I know that some people think character classes tend to pigeonhole character concepts, and they don’t think multiclassing handles it very well, either, but I’ve been working on a way to customize your character with power-level-appropriate abilities from other classes. More on that later, but for now I’ll just say that Jodi and I think the system I’m working on is a really fun way to make your character unique.
“Skills” in this context means “something your character can do naturally or automatically, and can improve their ability to do so,” such as climbing, jumping, sneaking, and so on.
I like being able to invest points (or ranks or dots or whatever) in my choice of skills.

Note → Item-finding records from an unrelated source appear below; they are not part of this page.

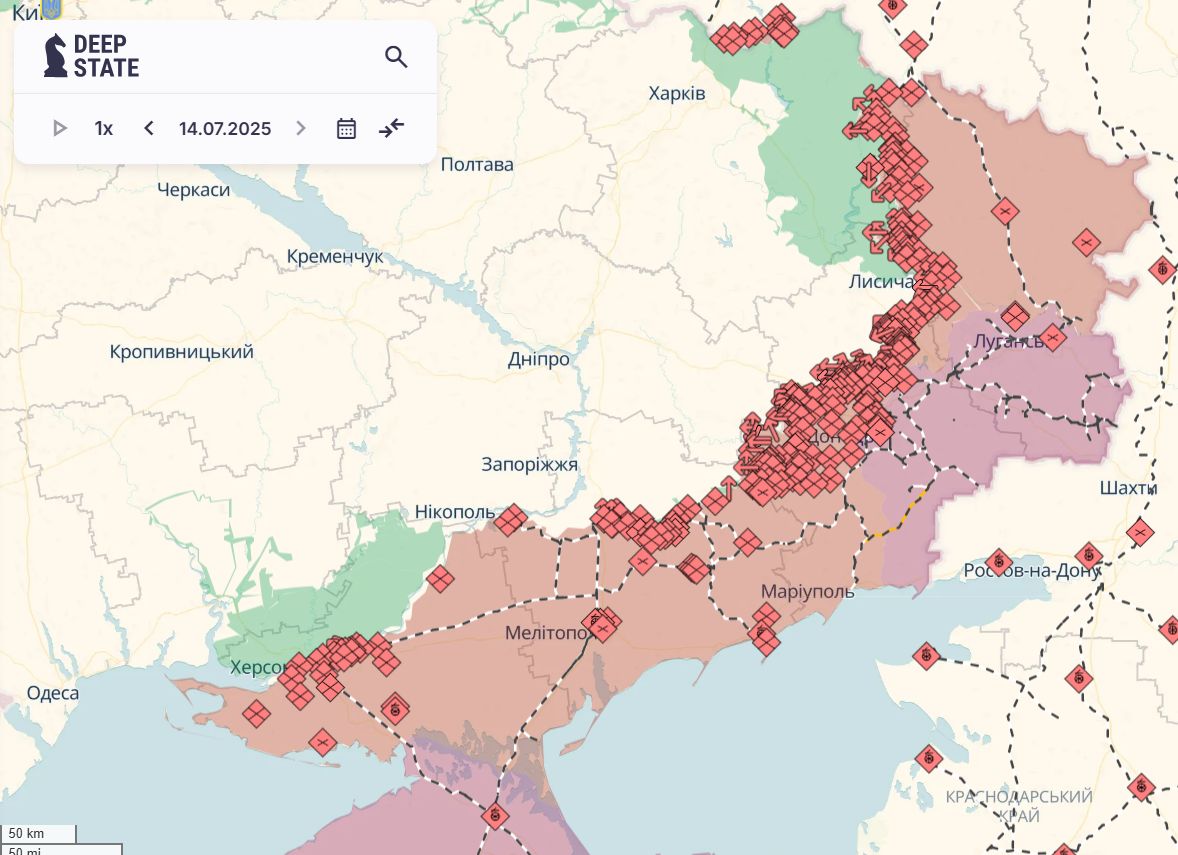Click the marker left of Луганськ label
The width and height of the screenshot is (1178, 855).
point(1015,317)
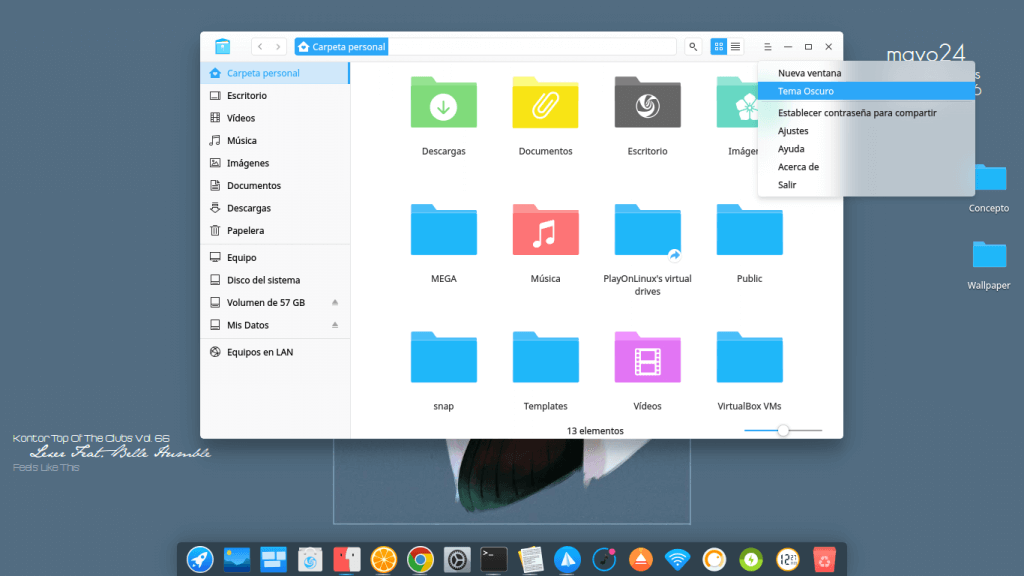Open Equipos en LAN in sidebar
The image size is (1024, 576).
coord(259,352)
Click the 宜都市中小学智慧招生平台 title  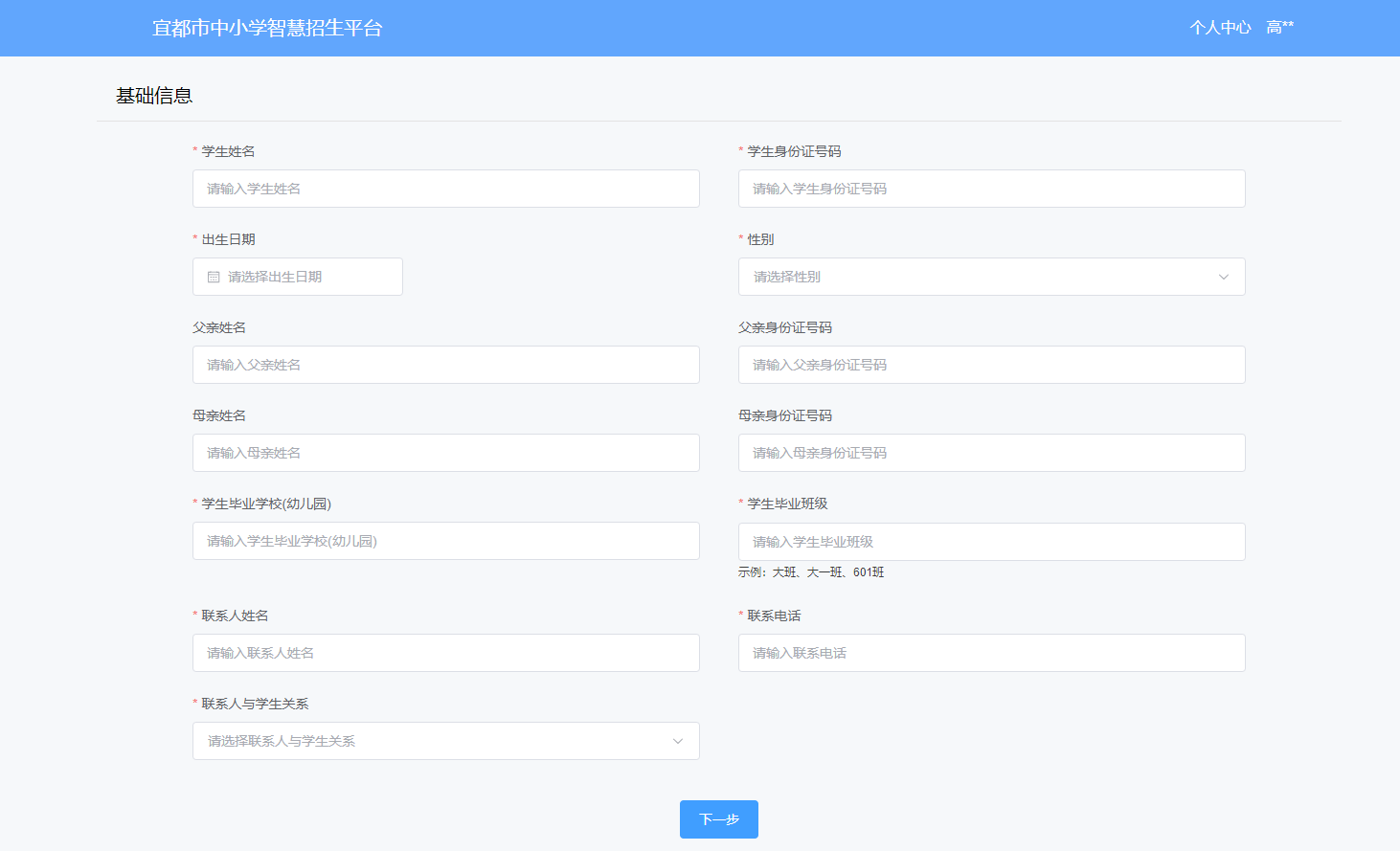click(267, 28)
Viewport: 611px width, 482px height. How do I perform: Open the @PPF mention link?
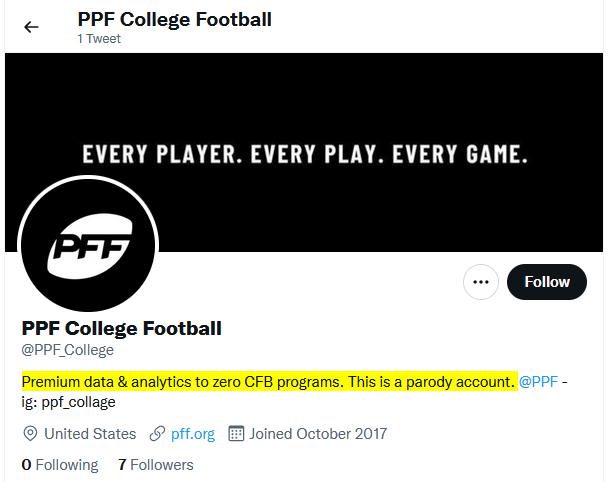538,382
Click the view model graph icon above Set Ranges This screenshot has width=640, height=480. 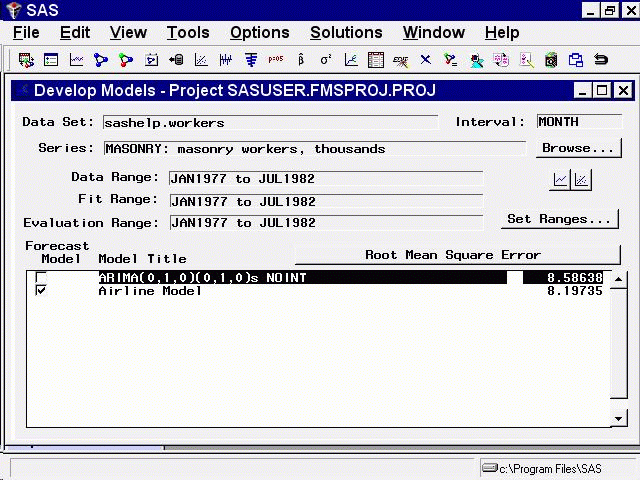coord(581,180)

I like that each of the classes can have a pre-set list of skills it should be good at; that makes it easy for a new player to understand, “this is a typical example of what this class should be able to do.” But I also like the idea that the class’s list of class skills shouldn’t be a one-size-fits all option. Much like how some archetypes in PF swap out your class’s class skills, I want a player to have more power to customize their character’s list of class skills.
I also want to add more options for doing remarkable nonmagical things with skills (like having a jumping skill not be a linear scale of ranks vs. distance, and therefore allow crazy shenanigans like a fighter jumping 30 feet into the air to attack a flying creature), and altering the relative costs of some skills (so Linguistics and Perception don’t cost the same number of skill points per rank).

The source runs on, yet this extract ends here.